1) CRPD very much supports the role of families and the right of children with disabilities to family life, including by calling for comprehensive supports and services to be provided to children with disabilities and their families. The CRPD doesn't require anything to be changed that is working well; it is not a leveling down but a promotion of the highest available standards. For example, if IDEA is working well to provide quality education to children with disabilities, it should be promoted as a model that others may wish to follow, and would not need to be changed.
2) CRPD is a non-discrimination treaty and guarantees to women with disabilities the same reproductive health care that is available to other women. During the CRPD negotiations countries and civil society organizations on both sides of the issue of abortion acknowledged there was no need to take a position in this treaty; that discussion goes on in other mechanisms. It would be a shame for the treaty to be held hostage to an issue that is not even present in the text.

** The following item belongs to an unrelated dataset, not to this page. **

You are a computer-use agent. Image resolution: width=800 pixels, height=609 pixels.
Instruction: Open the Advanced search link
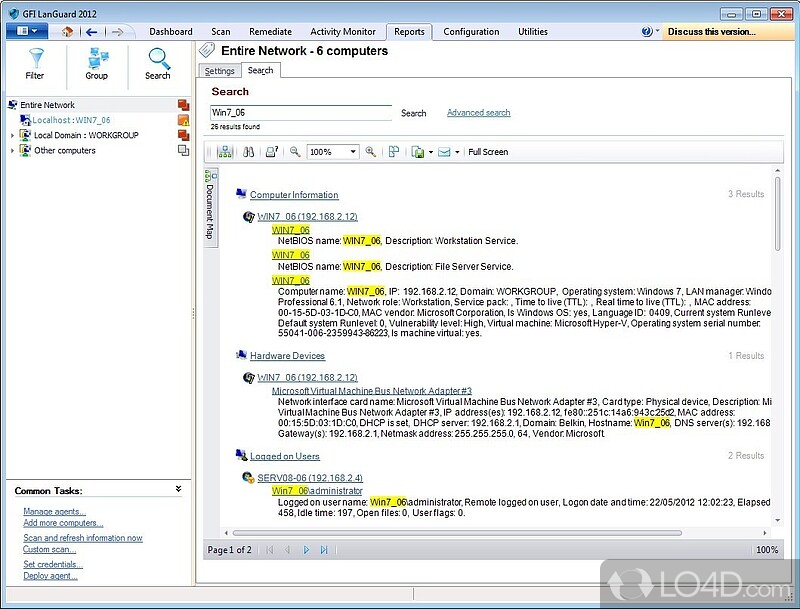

3) CRPD does nothing to allow any country to impose its views on any other, and the monitoring mechanism is limited to dialogue and recommendations by experts chosen by the states themselves. As a state party, the U.S. will be able to nominate an expert and vote on the candidates for the committee of experts. It will be expected to submit reports on the situation of persons with disabilities and any challenges faced with respect to full enjoyment and exercise of human rights. This will also give civil society, especially people with disabilities, an opportunity to engage in dialogue with our own government as well as with the group of experts. In addition, CRPD calls for an annual conference of states parties, where countries and civil society share information on good practices.